[Extracted records]
--- START ---
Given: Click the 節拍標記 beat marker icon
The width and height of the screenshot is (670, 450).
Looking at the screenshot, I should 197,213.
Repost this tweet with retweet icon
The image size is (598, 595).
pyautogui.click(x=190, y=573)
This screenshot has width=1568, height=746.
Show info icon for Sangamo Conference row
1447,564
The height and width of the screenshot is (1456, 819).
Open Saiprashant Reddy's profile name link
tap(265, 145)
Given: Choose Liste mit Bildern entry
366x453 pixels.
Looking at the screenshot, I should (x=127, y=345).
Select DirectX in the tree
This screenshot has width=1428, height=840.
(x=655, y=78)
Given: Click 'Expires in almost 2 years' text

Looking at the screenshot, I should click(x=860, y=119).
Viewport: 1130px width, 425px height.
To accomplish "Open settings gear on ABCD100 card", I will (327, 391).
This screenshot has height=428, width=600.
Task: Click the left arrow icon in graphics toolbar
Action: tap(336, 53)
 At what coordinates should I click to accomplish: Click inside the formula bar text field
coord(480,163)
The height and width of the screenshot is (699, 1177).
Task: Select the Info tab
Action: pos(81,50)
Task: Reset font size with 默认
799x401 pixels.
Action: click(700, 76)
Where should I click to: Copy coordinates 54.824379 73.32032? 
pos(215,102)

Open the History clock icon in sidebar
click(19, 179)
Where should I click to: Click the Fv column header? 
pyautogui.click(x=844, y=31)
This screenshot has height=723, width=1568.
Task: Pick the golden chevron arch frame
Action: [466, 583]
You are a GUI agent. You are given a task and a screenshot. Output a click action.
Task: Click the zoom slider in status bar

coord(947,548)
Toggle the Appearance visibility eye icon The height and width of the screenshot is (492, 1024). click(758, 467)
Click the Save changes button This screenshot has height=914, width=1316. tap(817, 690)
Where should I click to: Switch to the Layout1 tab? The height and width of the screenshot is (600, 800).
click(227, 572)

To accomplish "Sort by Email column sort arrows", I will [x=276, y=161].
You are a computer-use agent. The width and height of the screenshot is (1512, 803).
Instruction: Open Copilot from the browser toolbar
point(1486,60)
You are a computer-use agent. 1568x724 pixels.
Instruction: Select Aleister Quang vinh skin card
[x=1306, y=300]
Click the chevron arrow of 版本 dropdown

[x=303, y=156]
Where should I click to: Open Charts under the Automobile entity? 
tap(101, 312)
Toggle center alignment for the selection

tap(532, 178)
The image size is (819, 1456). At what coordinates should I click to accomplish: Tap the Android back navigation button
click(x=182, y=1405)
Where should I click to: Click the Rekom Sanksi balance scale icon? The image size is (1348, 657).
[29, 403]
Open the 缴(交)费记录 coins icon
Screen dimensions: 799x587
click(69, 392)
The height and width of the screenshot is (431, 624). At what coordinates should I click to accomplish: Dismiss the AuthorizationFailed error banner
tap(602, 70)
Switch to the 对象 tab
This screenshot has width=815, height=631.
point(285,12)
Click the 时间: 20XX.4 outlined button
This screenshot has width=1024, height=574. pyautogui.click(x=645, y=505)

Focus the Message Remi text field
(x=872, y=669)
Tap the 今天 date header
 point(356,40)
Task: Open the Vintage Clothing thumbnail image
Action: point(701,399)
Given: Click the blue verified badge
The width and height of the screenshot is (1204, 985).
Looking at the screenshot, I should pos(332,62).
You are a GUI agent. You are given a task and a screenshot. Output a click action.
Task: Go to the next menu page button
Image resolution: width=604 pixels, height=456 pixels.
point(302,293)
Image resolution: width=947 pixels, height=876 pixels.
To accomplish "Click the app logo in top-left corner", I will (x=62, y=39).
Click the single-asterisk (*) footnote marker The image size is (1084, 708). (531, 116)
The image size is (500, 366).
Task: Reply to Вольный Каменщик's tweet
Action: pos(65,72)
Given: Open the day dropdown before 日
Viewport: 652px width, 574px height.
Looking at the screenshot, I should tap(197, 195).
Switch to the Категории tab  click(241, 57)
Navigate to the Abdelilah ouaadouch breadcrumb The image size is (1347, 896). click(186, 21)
--- END ---
**WORK ORDER:** In the data above, which lines lie between the line with "Toggle the Appearance" and the line with "You are a computer-use agent. The", inclusive? Print those lines exactly and nothing else.

**RESPONSE BOX:**
Toggle the Appearance visibility eye icon The height and width of the screenshot is (492, 1024). click(758, 467)
Click the Save changes button This screenshot has height=914, width=1316. tap(817, 690)
Where should I click to: Switch to the Layout1 tab? The height and width of the screenshot is (600, 800).
click(227, 572)

To accomplish "Sort by Email column sort arrows", I will [x=276, y=161].
You are a computer-use agent. The width and height of the screenshot is (1512, 803).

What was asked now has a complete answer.